◆ **Task details**
Reproduce the passage of the HIV estimates article between "The new — if" and "lowers their infectiousness.", inclusive, word for word.

◆ **Exercise text**
AIDS numbers in U.S. higher than previously thought


The study also showed that prevention efforts are paying off.

Washington Post

WASHINGTON — New federal estimates of the annual number of new HIV infections in the United States, released Saturday, reveal that although the AIDS epidemic here is worse than previously thought, prevention efforts appear to be having some effect.

Even though the number of Americans living with HIV has risen by more than a quarter million people since 1998 — thanks largely to life-extending antiretroviral drugs — the number of new cases each year has declined slightly over that period. That suggests that an infected person’s likelihood of transmitting the virus to someone else is substantially lower now than it was a decade ago.

The new — if indirect — evidence that prevention programs are paying off was one of the few encouraging findings in an update on the American AIDS epidemic issued by the Centers for Disease Control and Prevention on the eve of the 17th International AIDS Conference, which opens today in Mexico City.

“Over 95 percent of people living with HIV are not transmitting to someone else in a given year,” said David Holtgrave, an expert on AIDS prevention at the Bloomberg School of Public Health at Johns Hopkins University. “What that says is the transmission rate has been kept very low by prevention efforts.”

Those include targeting public health messages to high-risk groups, promoting widespread AIDS testing, and getting newly diagnosed people into medical care quickly, which in most cases lowers their infectiousness.

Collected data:
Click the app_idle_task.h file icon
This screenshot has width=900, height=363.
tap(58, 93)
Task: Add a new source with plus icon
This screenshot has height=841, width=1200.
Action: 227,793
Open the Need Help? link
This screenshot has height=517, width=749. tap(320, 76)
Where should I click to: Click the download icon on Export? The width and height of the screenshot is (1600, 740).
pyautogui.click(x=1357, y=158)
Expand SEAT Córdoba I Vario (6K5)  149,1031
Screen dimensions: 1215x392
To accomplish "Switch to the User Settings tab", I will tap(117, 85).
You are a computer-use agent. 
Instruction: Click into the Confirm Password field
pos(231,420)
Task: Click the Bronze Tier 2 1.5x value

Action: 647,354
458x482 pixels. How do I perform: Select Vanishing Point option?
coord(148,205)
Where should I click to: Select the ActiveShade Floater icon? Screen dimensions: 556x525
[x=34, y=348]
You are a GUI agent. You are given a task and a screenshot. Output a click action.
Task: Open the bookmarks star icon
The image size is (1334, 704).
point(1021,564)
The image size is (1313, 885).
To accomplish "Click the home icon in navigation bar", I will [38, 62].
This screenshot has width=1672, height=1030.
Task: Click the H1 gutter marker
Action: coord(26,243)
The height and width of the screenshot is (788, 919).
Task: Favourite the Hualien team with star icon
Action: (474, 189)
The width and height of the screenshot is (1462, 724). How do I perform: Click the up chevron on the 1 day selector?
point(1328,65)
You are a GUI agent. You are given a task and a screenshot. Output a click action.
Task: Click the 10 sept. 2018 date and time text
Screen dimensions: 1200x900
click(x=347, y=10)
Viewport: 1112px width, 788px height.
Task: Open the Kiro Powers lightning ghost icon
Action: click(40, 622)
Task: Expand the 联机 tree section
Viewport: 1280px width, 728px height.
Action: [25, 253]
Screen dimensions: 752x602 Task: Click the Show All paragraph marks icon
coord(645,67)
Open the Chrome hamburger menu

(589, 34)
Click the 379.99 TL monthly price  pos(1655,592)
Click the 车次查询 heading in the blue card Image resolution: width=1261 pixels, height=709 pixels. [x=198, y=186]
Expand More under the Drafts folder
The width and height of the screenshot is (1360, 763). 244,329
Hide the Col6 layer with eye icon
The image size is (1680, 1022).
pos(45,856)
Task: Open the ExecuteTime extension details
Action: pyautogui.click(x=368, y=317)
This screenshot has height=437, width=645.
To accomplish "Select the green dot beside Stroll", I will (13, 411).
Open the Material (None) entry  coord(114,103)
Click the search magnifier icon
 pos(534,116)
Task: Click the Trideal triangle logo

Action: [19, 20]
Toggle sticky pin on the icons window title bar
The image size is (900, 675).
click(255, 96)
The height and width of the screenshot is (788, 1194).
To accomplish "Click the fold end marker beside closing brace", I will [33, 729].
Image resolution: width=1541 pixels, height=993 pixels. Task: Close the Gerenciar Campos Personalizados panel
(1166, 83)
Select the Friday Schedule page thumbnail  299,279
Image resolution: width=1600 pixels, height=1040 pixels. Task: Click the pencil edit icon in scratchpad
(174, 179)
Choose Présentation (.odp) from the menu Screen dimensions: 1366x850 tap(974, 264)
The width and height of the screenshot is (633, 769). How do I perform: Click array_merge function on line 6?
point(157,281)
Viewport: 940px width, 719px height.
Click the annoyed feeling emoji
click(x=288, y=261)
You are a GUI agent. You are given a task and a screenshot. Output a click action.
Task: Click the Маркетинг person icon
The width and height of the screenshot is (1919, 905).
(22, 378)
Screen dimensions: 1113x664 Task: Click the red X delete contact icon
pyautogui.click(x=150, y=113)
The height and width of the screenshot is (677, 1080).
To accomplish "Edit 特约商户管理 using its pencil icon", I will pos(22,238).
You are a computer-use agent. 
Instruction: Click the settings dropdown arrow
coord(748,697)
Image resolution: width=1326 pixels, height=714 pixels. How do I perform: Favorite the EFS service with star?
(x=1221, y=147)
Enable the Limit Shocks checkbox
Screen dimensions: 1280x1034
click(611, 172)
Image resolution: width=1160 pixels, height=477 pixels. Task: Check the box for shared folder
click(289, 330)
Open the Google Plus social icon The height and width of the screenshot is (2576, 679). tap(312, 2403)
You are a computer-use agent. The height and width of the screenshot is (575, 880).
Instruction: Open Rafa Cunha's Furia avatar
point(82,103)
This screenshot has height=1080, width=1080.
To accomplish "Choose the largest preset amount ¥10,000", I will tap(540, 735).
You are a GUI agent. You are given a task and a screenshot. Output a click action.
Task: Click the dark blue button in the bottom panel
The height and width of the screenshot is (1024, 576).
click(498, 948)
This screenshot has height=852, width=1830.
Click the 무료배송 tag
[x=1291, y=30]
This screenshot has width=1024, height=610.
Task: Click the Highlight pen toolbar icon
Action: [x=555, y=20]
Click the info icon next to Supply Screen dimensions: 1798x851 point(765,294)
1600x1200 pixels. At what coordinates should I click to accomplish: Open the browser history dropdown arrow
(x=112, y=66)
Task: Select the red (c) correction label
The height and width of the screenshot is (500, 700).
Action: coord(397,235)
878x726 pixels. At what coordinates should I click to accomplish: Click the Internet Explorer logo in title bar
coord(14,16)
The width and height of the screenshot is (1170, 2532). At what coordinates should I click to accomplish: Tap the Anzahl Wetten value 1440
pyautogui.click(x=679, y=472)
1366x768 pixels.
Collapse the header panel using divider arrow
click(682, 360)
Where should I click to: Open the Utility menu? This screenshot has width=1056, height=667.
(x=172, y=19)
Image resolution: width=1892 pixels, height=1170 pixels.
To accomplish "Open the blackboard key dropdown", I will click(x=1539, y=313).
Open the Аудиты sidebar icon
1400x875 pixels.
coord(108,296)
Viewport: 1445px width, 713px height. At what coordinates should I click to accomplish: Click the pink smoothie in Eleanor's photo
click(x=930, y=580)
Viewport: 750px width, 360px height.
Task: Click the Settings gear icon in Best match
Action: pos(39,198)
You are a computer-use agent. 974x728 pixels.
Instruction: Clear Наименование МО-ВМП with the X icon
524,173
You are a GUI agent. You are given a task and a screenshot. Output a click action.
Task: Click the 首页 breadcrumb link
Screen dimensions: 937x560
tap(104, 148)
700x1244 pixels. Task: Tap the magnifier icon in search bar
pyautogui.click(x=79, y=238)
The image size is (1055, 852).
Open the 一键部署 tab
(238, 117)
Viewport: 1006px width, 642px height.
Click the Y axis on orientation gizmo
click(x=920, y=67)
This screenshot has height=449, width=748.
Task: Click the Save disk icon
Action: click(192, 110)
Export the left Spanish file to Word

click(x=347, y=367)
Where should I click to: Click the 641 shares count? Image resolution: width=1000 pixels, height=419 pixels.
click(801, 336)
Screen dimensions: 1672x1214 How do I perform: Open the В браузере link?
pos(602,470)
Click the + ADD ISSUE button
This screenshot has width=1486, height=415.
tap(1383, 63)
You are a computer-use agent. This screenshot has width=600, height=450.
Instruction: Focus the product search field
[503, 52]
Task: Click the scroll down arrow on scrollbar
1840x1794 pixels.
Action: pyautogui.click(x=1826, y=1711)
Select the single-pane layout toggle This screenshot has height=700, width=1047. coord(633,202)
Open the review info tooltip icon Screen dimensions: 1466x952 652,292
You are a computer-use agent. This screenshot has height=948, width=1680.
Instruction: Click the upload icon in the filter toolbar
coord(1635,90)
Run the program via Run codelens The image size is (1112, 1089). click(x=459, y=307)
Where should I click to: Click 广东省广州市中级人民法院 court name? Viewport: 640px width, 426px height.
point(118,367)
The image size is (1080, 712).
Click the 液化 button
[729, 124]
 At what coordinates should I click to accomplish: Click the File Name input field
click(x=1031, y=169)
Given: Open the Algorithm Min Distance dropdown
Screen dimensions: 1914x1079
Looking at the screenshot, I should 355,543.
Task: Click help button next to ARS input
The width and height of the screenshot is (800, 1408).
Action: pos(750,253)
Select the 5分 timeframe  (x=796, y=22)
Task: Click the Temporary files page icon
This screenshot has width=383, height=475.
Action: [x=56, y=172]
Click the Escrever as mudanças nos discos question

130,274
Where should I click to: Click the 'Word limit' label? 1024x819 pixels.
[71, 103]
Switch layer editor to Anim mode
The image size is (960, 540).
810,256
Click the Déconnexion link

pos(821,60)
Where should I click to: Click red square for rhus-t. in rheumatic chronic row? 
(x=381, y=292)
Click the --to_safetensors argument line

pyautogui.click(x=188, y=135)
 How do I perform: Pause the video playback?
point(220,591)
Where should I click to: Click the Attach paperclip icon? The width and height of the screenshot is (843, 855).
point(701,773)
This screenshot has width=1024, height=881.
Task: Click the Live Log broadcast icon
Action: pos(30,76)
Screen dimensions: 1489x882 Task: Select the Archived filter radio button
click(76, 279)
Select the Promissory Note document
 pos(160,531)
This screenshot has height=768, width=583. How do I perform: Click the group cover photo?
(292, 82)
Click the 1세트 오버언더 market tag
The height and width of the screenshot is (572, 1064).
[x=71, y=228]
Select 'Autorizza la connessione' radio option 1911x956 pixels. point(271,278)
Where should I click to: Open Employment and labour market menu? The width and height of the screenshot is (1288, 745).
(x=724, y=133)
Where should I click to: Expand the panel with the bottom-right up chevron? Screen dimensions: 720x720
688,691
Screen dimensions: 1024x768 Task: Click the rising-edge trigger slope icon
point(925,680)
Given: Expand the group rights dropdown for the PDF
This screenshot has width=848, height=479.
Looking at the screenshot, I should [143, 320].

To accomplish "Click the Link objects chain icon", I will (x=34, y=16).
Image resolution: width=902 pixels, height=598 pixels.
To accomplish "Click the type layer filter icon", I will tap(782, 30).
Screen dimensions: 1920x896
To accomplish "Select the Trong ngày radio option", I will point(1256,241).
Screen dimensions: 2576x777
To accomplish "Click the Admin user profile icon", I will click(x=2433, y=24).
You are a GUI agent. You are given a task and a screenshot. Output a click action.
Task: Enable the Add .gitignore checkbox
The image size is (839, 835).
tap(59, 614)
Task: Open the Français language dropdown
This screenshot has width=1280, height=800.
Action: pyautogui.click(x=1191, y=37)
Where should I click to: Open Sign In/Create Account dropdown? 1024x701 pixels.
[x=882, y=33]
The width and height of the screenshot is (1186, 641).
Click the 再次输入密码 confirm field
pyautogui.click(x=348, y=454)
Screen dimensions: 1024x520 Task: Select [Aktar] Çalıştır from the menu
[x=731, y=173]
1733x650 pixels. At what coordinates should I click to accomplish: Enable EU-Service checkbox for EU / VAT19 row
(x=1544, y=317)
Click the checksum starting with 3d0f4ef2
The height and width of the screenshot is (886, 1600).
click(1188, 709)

◆ **Answer to this task**
The new — if indirect — evidence that prevention programs are paying off was one of the few encouraging findings in an update on the American AIDS epidemic issued by the Centers for Disease Control and Prevention on the eve of the 17th International AIDS Conference, which opens today in Mexico City.

“Over 95 percent of people living with HIV are not transmitting to someone else in a given year,” said David Holtgrave, an expert on AIDS prevention at the Bloomberg School of Public Health at Johns Hopkins University. “What that says is the transmission rate has been kept very low by prevention efforts.”

Those include targeting public health messages to high-risk groups, promoting widespread AIDS testing, and getting newly diagnosed people into medical care quickly, which in most cases lowers their infectiousness.